Records provided ->

*** Begin section ***

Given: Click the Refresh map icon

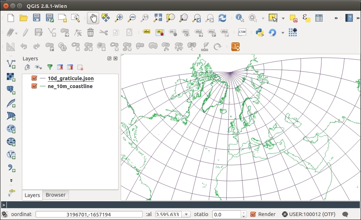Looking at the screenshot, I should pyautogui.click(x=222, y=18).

*** End section ***
*** Begin section ***

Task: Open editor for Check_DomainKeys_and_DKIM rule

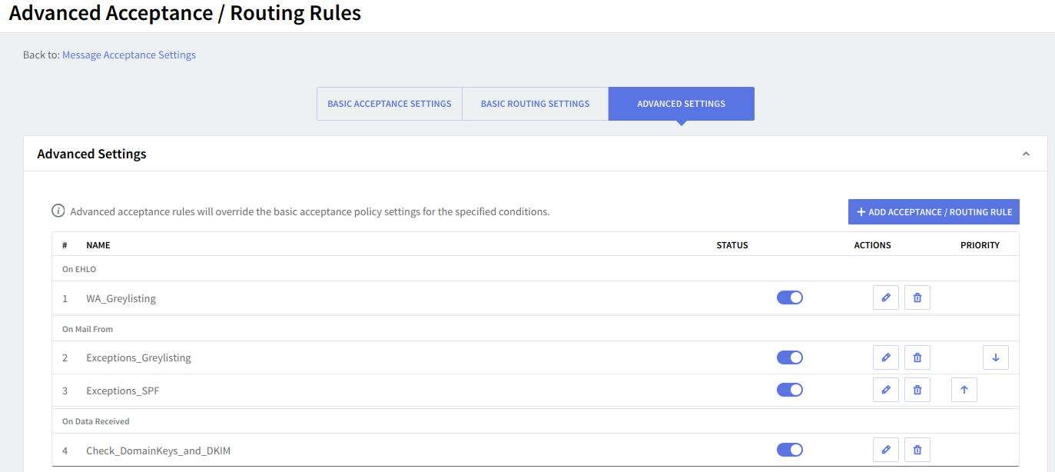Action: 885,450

*** End section ***
*** Begin section ***

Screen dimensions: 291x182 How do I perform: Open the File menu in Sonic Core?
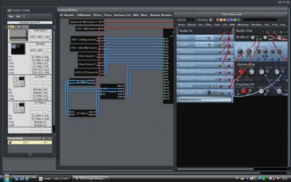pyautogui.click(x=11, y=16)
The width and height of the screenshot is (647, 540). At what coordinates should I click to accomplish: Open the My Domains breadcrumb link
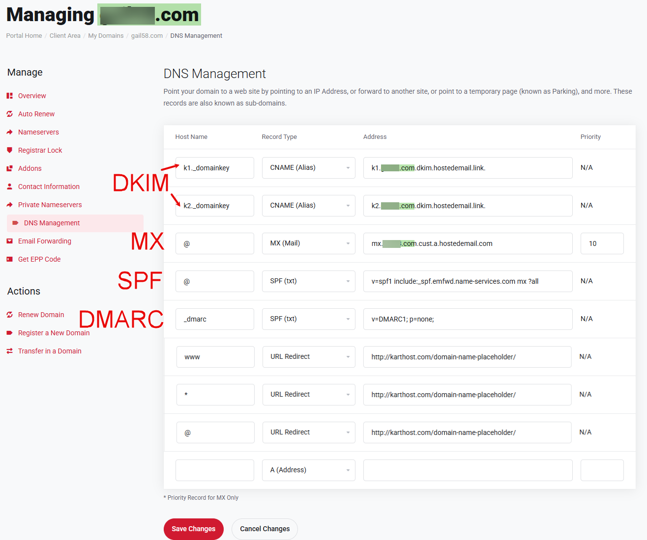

*** End section ***

Task description -> Return exactly the lines that appear in the data above between the line containing "Screen dimensions: 291x182" and the line containing "The width and", both of which are included, and leave the pictures out.

Reply to the task ->
Screen dimensions: 291x182 How do I perform: Open the File menu in Sonic Core?
pyautogui.click(x=11, y=16)
The width and height of the screenshot is (647, 540). At what coordinates should I click to accomplish: Open the My Domains breadcrumb link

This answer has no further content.